Saresa Whitley is serving five years for assault at the Coffee Creek Correctional Facility, a women's prison in Oregon. She has a job waiting for her when she is released in January. But she also plans to start a small business with the knowledge gained from the months of class.

SARESA WHITLEY: "When I was talking about knowing if my business is viable or not, through a profit-and-loss model, I was like ‘Wow, I didn’t even know the word viable before, and now I do.’ I’ve learned a lot, I’ve learned a lot about how to write a business plan, about effective communications skills, how to listen, something I didn’t know how to do before.”

Cynthia Thompson is serving time for stealing someone's identity. She says the lessons learned in the program are important not just for the inmates, but also the communities they will re-enter.

CYNTHIA THOMPSON: “I think the goal of it is to produce people that are being part of the community, paying their taxes and being volunteers. Not just necessarily successful small businesses, but just successful, accountable people in the community.”

MercyCorps Northwest started the training program four years ago. MercyCorps is an international development organization.
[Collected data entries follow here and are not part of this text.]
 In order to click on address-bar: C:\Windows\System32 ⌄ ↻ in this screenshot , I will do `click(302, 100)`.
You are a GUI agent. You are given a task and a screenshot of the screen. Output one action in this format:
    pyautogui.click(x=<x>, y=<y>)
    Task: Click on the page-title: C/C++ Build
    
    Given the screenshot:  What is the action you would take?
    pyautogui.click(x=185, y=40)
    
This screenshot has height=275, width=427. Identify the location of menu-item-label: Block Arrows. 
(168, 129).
Doug Cooper is assistant director of MercyCorps Northwest.

DOUG COOPER: "We were looking for ways that we could apply our expertise around economic development and small business management to populations that could use it. It's identical to what we do internationally, except we apply it here in Oregon and Washington."

MercyCorps Northwest has just started a LIFE program at a women’s prison in Washington state. Doug Cooper says he hopes the idea will spread to prisons throughout the country.
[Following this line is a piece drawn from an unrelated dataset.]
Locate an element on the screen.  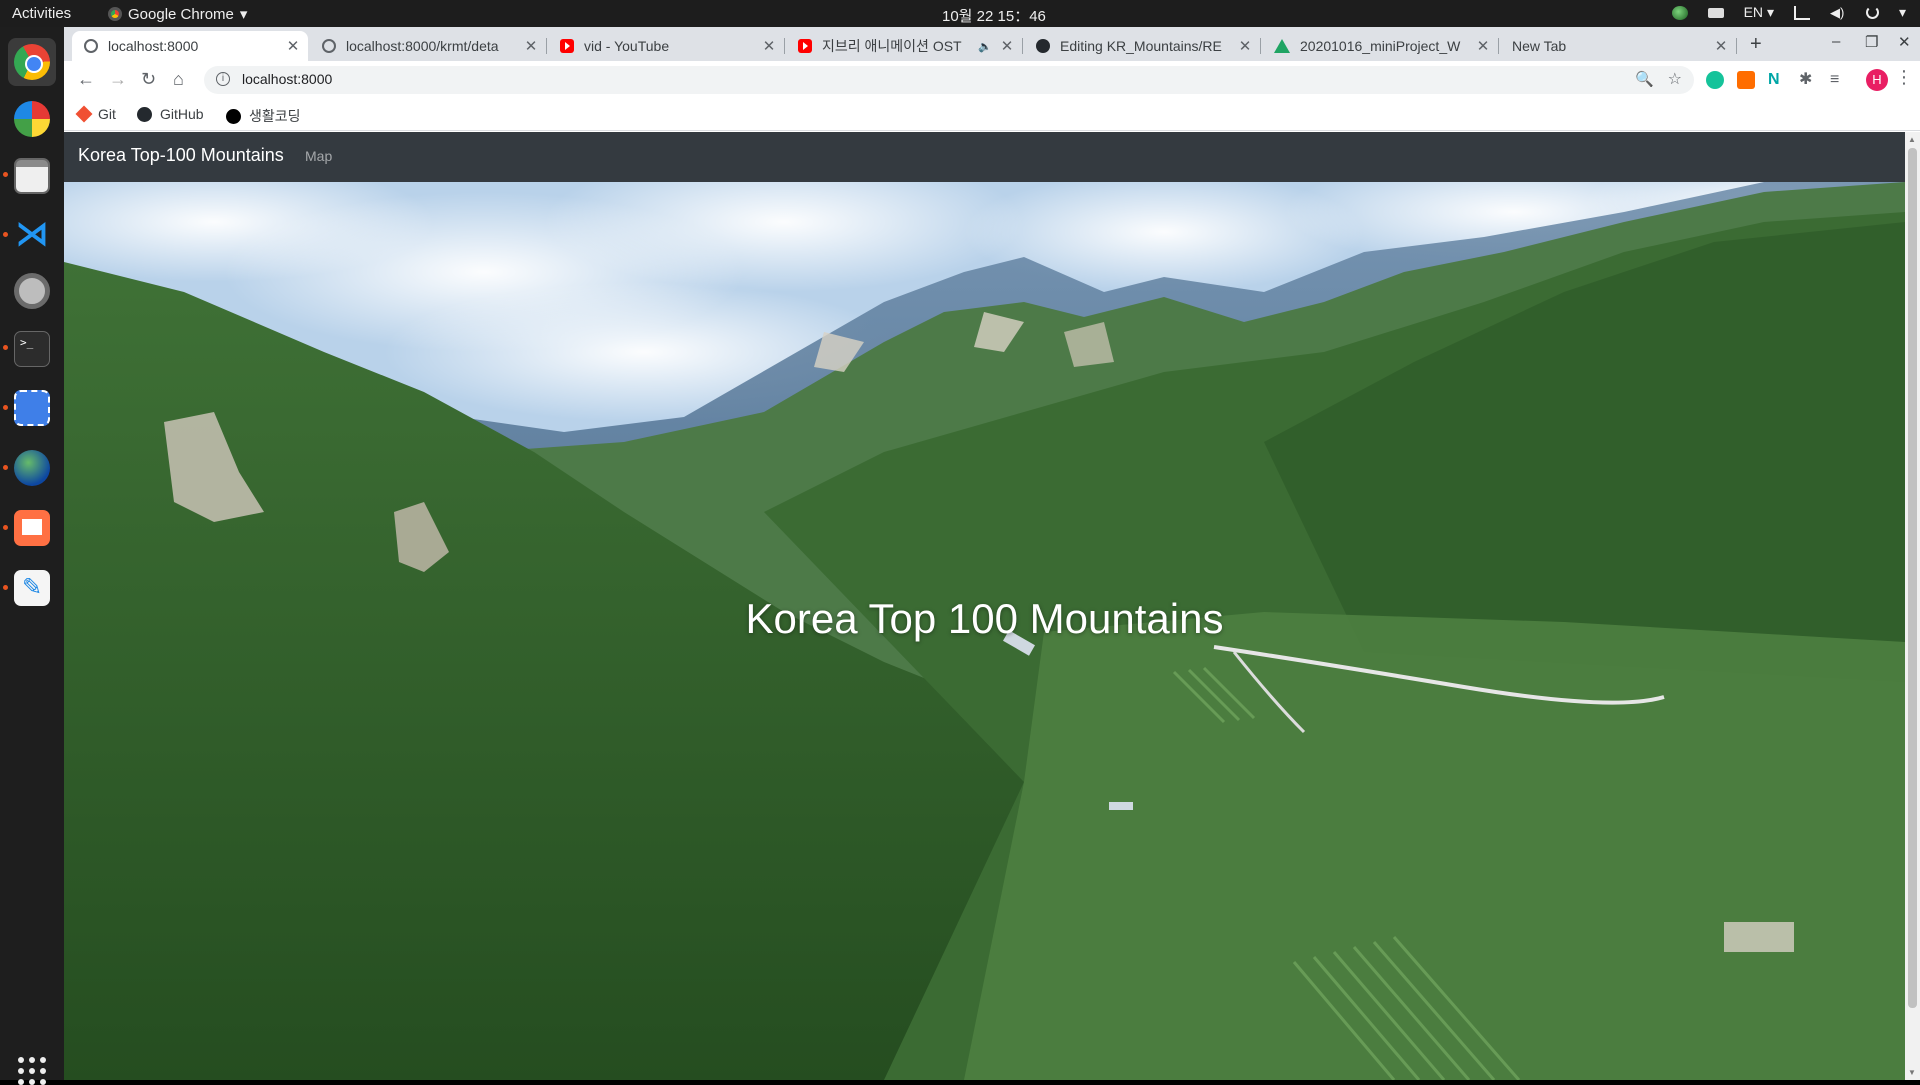
forward-button: → is located at coordinates (118, 80).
The group says just three of the one hundred graduates of its training program have returned to prison. Graduates of the LIFE program have started businesses like cutting hair and selling goods at farmers markets.

One woman who served time for theft now runs an automobile repair business. Lori does not want her last name used. She says she worries what people might think if they knew she had been in prison. Lori stayed in contact with a MercyCorps mentor after she left prison. Together they found answers to questions about running a small business.

LORI: “What works, what doesn’t? And is it worth having a website of your own, and what avenues of advertising can you exploit for free? Those are the type of things that I found invaluable.”

And that’s the VOA Special English Education Report. I'm Christopher Cruise.